On its face, the ruling from the 10th Circuit of Appeals is not good news for the Democratic electors in Colorado who want to vote for someone other than Hillary Clinton as part of a larger effort to stop Donald Trump from becoming president.
But there are a few paragraphs in the ruling that cast new uncertainty on whether Secretary of State Wayne Williams can simply not count votes that are cast for the “wrong” candidate and point the way for a future constitutional challenge to laws binding electors to the popular vote.
Politico’s Kyle Cheney, who has been covering the electors issue in great detail, first reported on this potentially significant piece of the ruling Saturday.
With these kind of turn-of-the-screw stories, it’s helpful to go through the background.
Former state senator Polly Baca and math teacher Robert Nemanich had sought an injunction in federal court to stop the state of Colorado and Wayne Williams in particular from enforcing a law that requires electors here to vote for the person who got the most votes.
They are part of a national movement primarily of Democratic electors who want to vote for someone other than Clinton — perhaps even a Republican — to encourage Republican electors to not vote for Trump. If 37 Republican electors vote for someone other than Trump, he won’t have 270 electoral votes, and the election would go to the U.S. House of Representatives.
An Associated Press survey of electors nationally has not found a widespread appetite for revolt, and Politico reports that Republican Party officials are keeping close tabs on their electors. So this is a very long shot even if some number of Democratic electors follow through on the plan.
U.S. District Court Judge Wiley Daniel denied their request, and in a ruling issued late Friday, the 10th Circuit of Appeals turned down their appeal. So, no injunction, and Colorado can enforce its law.
One of the standards for an injunction is whether the party seeking the injunction has a good chance of prevailing on the merits of their case, which in this case is a claim that Colorado’s law binding electors to the popular vote is unconstitutional. Neither Daniel nor the judges on the Court of Appeals seem to think that claim is likely to be successful, so they denied the request for an injunction, though neither ruling represents a definitive finding about the constitutionality of Colorado’s law.
So that’s one track. The other track is in state court.
In a separate but related case, Williams asked a Denver District Court judge to give him guidance on the logistics of dealing with these potentially non-compliant electors. The electors will gather in the governor’s office at noon on Monday, take an oath of office that includes a promise to vote for the person who got the most votes in Colorado and then cast their votes on paper. What, exactly, could and should he do if they don’t vote for Clinton?
Judge Elizabeth Starrs sided with Williams that if the electors vote for someone other than Clinton, that can be treated as a “refusal to act,” which would allow Williams to remove them from their position. The Democratic Party would then appoint replacement electors who would vote for Clinton. The non-compliant votes would be discarded, and only votes for Clinton would be sent to Congress for the final tally.
Baca and Nemanich appealed this ruling to the Colorado Supreme Court, but the court declined to hear the case, which means the district court ruling stands.

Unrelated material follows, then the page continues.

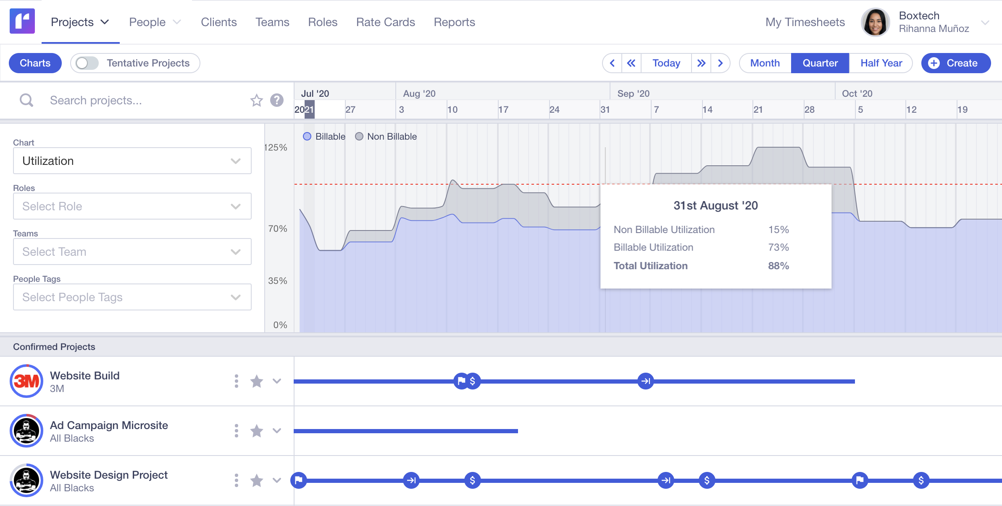Go to previous period with left arrow
Screen dimensions: 1002x506
tap(612, 63)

The “faithless electors” are now 0-4 against the state of Colorado in court. But.
Let’s look at how the Court of Appeals responded to one of the arguments made by Baca and Nemanich.
Congress has the authority to count the votes of the electors, not the state of Colorado, they argued, and in fact, Congress has counted more than 150 “faithless” votes in the history of the country. However, Colorado’s law seems to give the state the power to count the votes and discard or ignore non-compliant votes. Therefore, they argued, Colorado’s law is unconstitutional.
The problem with this argument, the Court of Appeals wrote, is that the actual text of Colorado’s law doesn’t say the Secretary of State’s Office can ignore or discard votes. That’s just Williams’ interpretation of his authority, so it can’t be used to argue that the law itself is unconstitutional.
But that leaves open the question of whether Williams can just throw out votes that aren’t for Clinton.
“Whether that statute also affords the State with authority to remove an elector after voting has begun is not a question that has been posed by plaintiffs to either the (U.S.) district court or this court,” the judges wrote.
And then, more significantly, they wrote a footnote that said, “And we deem such an attempt by the State unlikely in light of the text of the Twelfth Amendment.”
But that’s exactly what Williams got permission to do from the Denver District Court — remove electors after voting has begun.
The Twelfth Amendment changed how the vice president was elected and describes how the electoral college works.
So, to be clear, the Court of Appeals has suggested that it MIGHT be unconstitutional to remove electors and discard their votes after they’ve been sworn in, which is exactly what Williams’ office has said it intends to do if any electors don’t vote for Clinton.
Jason Wesoky, an attorney for Baca and Nemanich, told Politico he may seek Supreme Court review of the case but not on an emergency basis. That means the issue likely won’t be resolved before the electors vote on Monday.
And the electors still face the issue of taking an oath that includes a promise to vote for Clinton. Williams has said he will ask for criminal prosecution if they violate that oath by voting for someone else.
But regardless of what happens on Monday, this ruling might open the door to a more significant challenge to the electoral college system.